Segment Start: DATA EXCERPTS

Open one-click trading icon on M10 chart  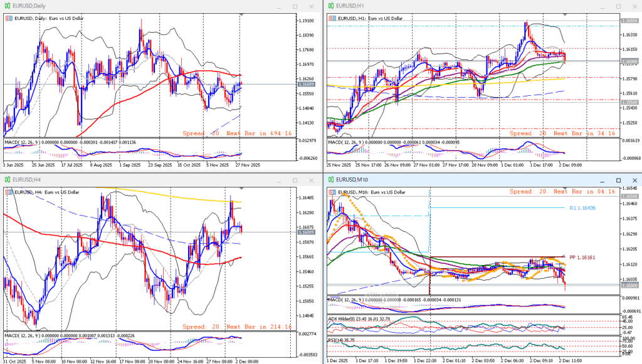[x=332, y=192]
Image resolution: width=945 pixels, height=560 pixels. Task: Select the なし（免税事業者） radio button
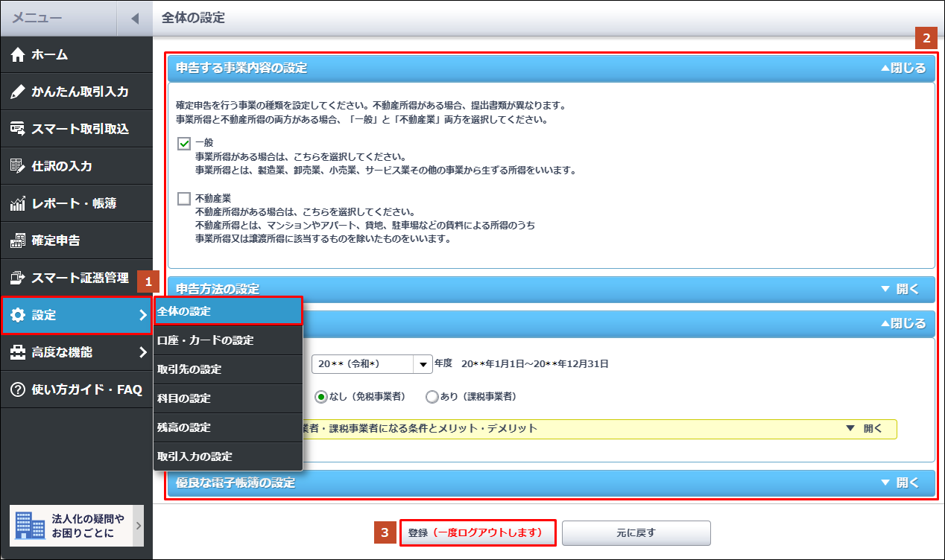pos(321,397)
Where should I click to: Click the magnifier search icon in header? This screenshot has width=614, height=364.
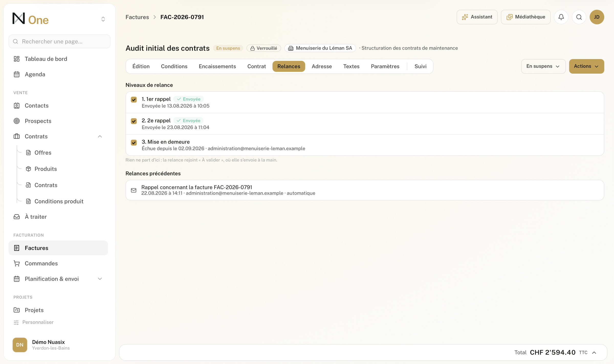click(579, 17)
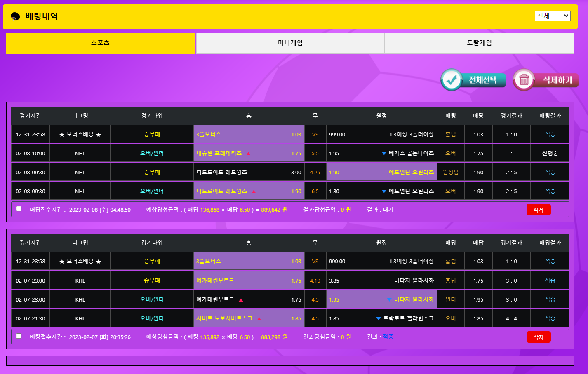
Task: Click the checkmark icon on 전체선택
Action: tap(452, 79)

Segment End: DATA EXCERPTS

■ ASSIGNMENT ■
Excluding the pictures, restate word for word the lines from the one that holds "Image resolution: width=945" through the last line of the entries, both ends included.

■ SOLUTION TO THIS PROBLEM ■
Image resolution: width=945 pixels, height=560 pixels. Task: Select the なし（免税事業者） radio button
pos(321,397)
Where should I click to: Click the magnifier search icon in header? This screenshot has width=614, height=364.
click(579, 17)
Task: Click the checkmark icon on 전체선택
Action: tap(452, 79)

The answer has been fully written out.